**Task goal:**
Extract every line of the data below and reproduce each one word for word, in the same order.

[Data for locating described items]
** Begin **

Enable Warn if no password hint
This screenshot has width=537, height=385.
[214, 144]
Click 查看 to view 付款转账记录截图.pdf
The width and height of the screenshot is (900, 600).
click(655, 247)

** End **

**Finished answer:**
Enable Warn if no password hint
This screenshot has width=537, height=385.
[214, 144]
Click 查看 to view 付款转账记录截图.pdf
The width and height of the screenshot is (900, 600).
click(655, 247)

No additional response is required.